Written request: Repeat the following text about optimizing a temperature-aggregation program in Rust word for word, in full.

The main idea is to explore program optimization through profiling and parallelism while trying to use only “Safe Rust”. Error handling in this project is intentionally minimal, and only the happy path is considered.

Challenge

The text file contains temperature values for a range of weather stations. Each row is one measurement in the format <string: station name>;<double: measurement>, with the measurement value having exactly one fractional digit. The following shows ten rows as an example:

Hamburg;12.0
Bulawayo;8.9
Palembang;38.8
St. John's;15.2
Cracow;12.6
Bridgetown;26.9
Istanbul;6.2
Roseau;34.4
Conakry;31.2
Istanbul;23.0

The task is to write a program which reads the file, calculates the min, mean, and max temperature value per weather station, and emits the results on stdout like this (i.e. sorted alphabetically by station name, and the result values per station in the format <min>/<mean>/<max>, rounded to one fractional digit):

{Abha=-23.0/18.0/59.2, Abidjan=-16.2/26.0/67.3, Abéché=-10.0/29.4/69.0, Accra=-10.1/26.4/66.4, Addis Ababa=-23.7/16.0/67.0, Adelaide=-27.8/17.3/58.5, ...}

Optimization Results

Here is a table for a quick summary of the current progress of the optimizations. Benchmarks and profiling results shown below are run against a measurements.txt generated with ./create_measurements.sh 1000000000, having 1 billion entries using a 10-core 14” MacBook M1 Max 32 GB.

Information supplied:
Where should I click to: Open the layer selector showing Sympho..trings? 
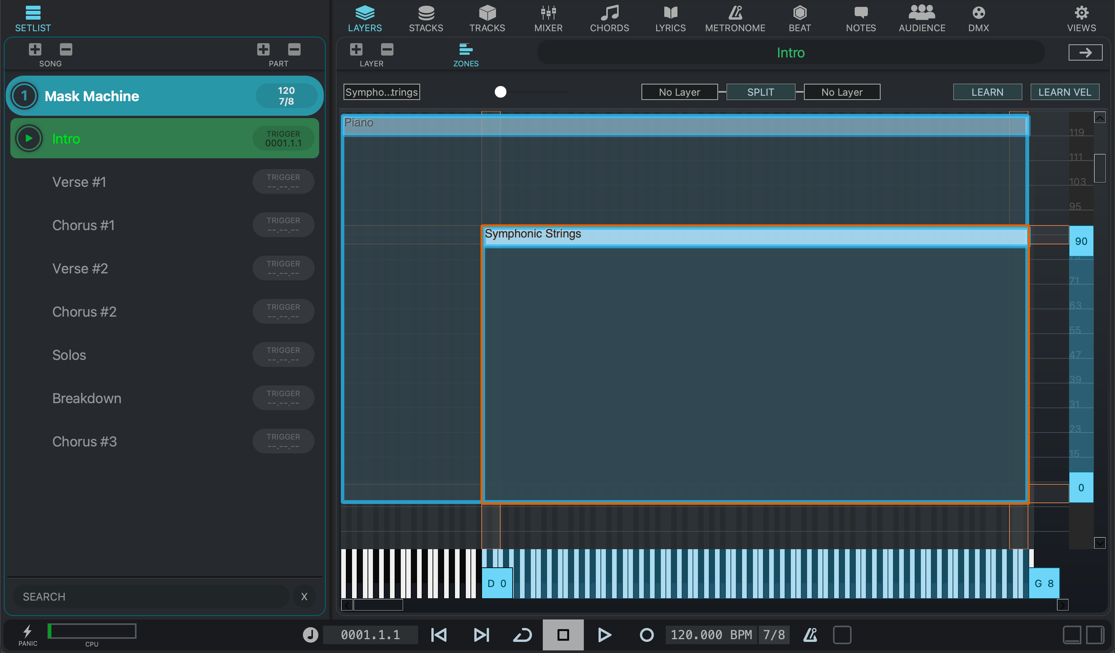(x=382, y=92)
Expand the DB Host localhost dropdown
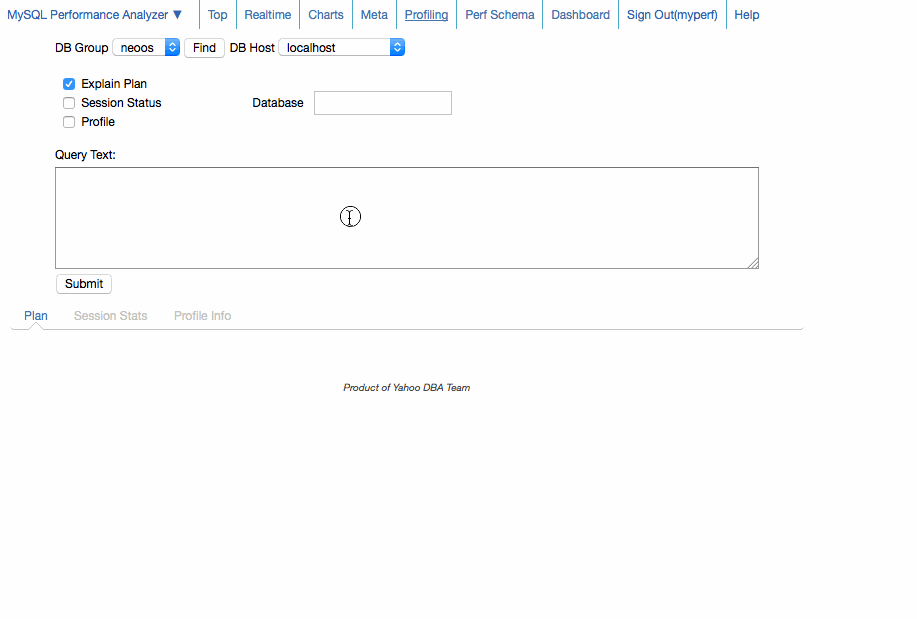This screenshot has height=619, width=917. coord(342,48)
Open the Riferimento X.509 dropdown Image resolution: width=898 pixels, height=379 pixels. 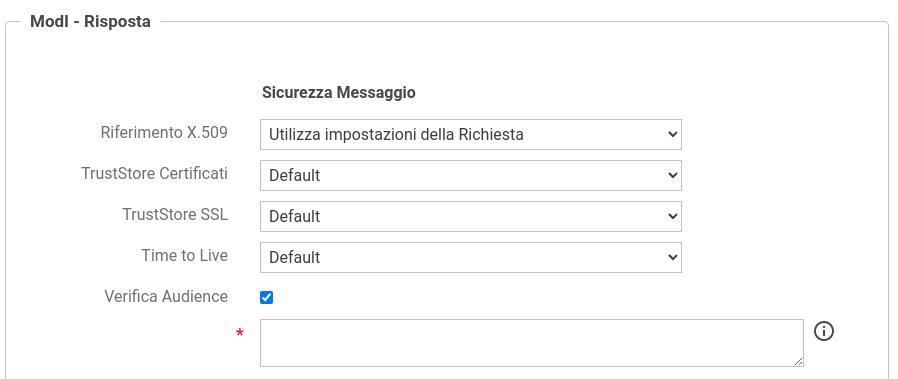point(471,135)
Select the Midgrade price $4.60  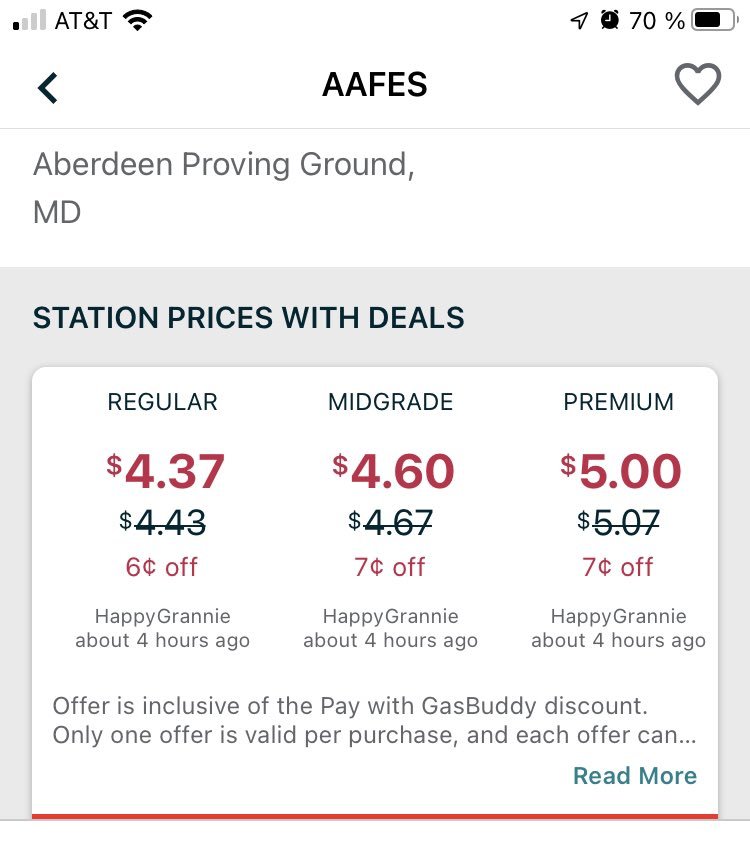point(393,471)
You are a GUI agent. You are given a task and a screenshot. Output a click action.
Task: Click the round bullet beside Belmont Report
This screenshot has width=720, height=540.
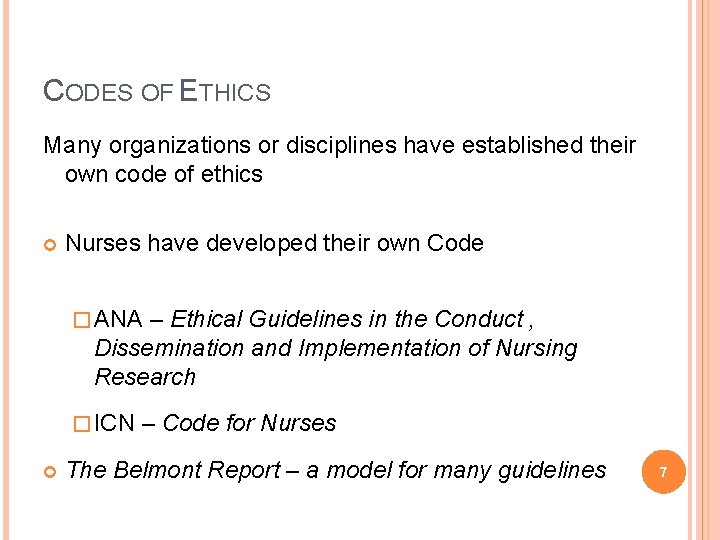(x=50, y=472)
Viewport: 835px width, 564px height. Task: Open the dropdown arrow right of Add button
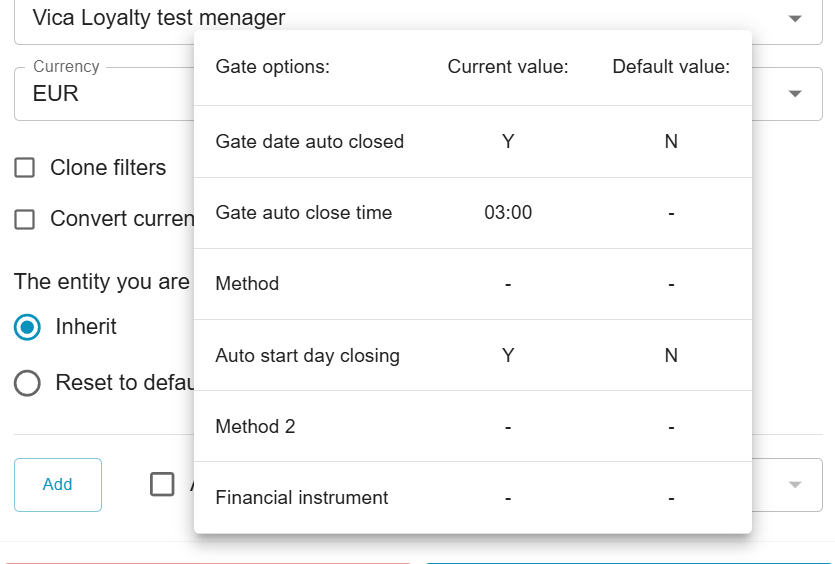[795, 485]
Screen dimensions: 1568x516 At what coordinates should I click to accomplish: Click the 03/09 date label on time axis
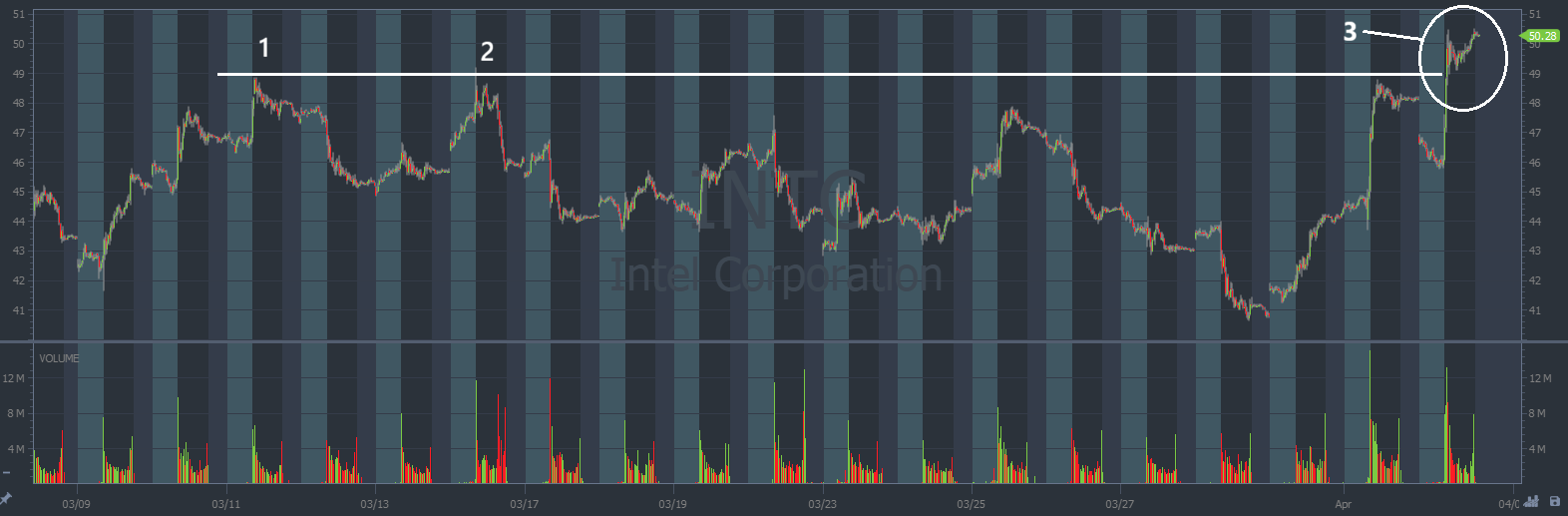pos(76,504)
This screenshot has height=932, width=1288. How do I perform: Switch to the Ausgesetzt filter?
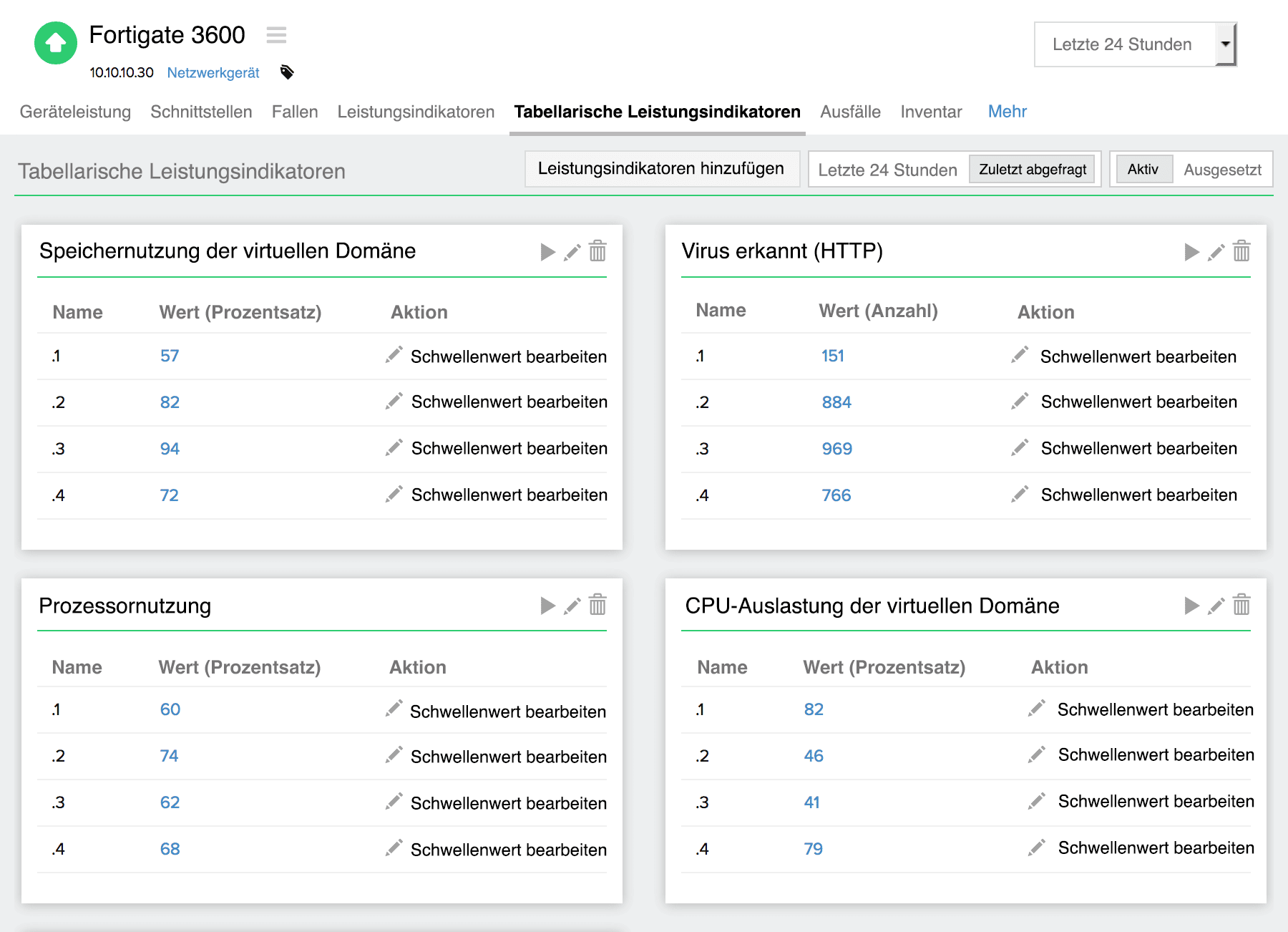pos(1223,169)
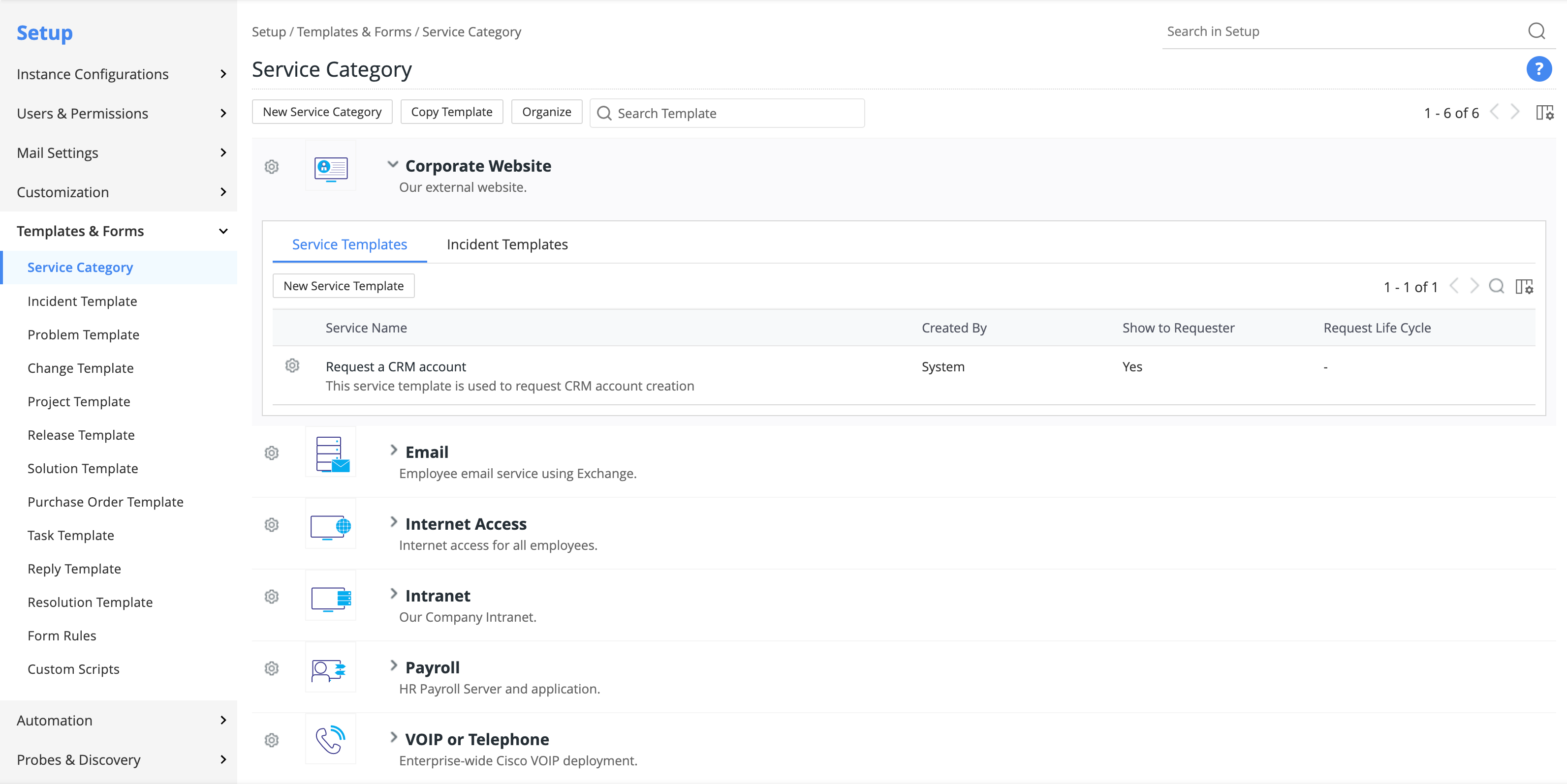Focus the Search Template input field
This screenshot has height=784, width=1567.
(727, 113)
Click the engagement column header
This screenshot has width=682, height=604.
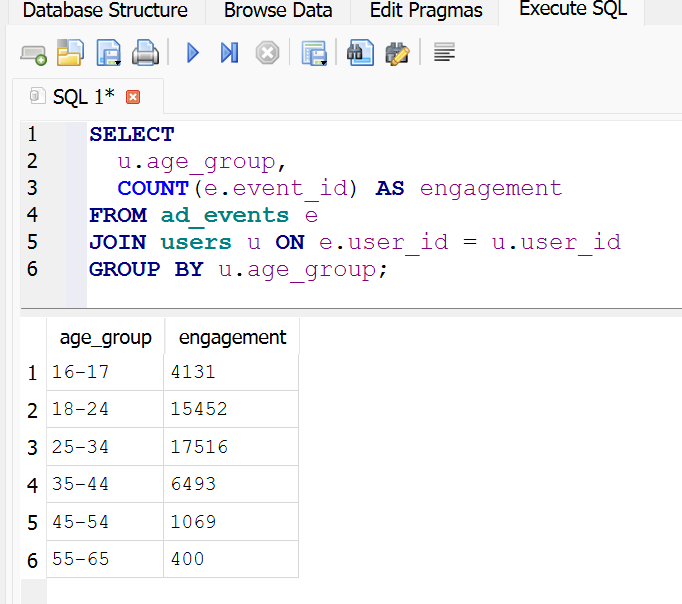(x=232, y=338)
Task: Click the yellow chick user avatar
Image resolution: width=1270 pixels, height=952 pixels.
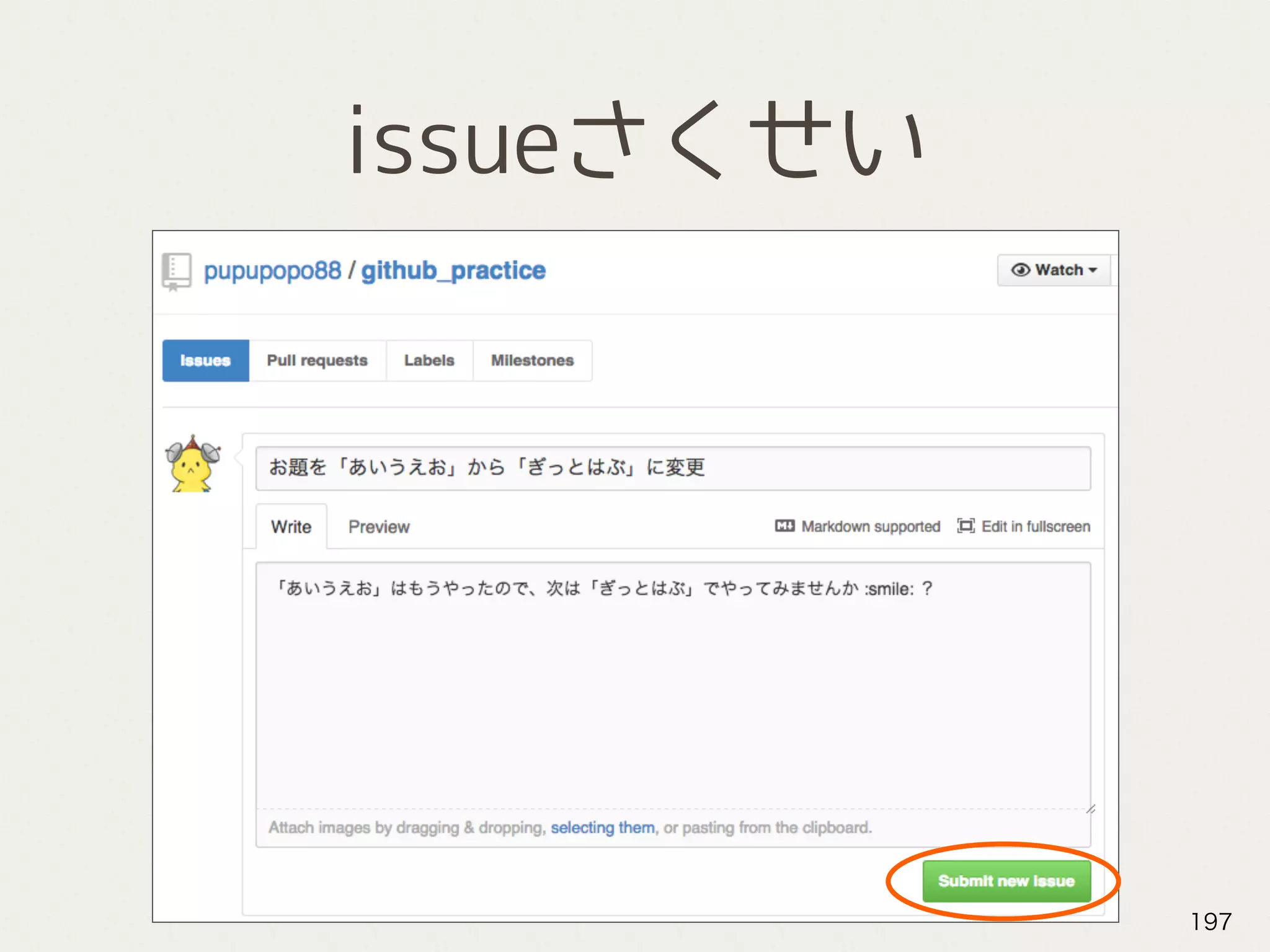Action: click(192, 465)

Response:
The main idea is to explore program optimization through profiling and parallelism while trying to use only “Safe Rust”. Error handling in this project is intentionally minimal, and only the happy path is considered.

Challenge

The text file contains temperature values for a range of weather stations. Each row is one measurement in the format <string: station name>;<double: measurement>, with the measurement value having exactly one fractional digit. The following shows ten rows as an example:

Hamburg;12.0
Bulawayo;8.9
Palembang;38.8
St. John's;15.2
Cracow;12.6
Bridgetown;26.9
Istanbul;6.2
Roseau;34.4
Conakry;31.2
Istanbul;23.0

The task is to write a program which reads the file, calculates the min, mean, and max temperature value per weather station, and emits the results on stdout like this (i.e. sorted alphabetically by station name, and the result values per station in the format <min>/<mean>/<max>, rounded to one fractional digit):

{Abha=-23.0/18.0/59.2, Abidjan=-16.2/26.0/67.3, Abéché=-10.0/29.4/69.0, Accra=-10.1/26.4/66.4, Addis Ababa=-23.7/16.0/67.0, Adelaide=-27.8/17.3/58.5, ...}

Optimization Results

Here is a table for a quick summary of the current progress of the optimizations. Benchmarks and profiling results shown below are run against a measurements.txt generated with ./create_measurements.sh 1000000000, having 1 billion entries using a 10-core 14” MacBook M1 Max 32 GB.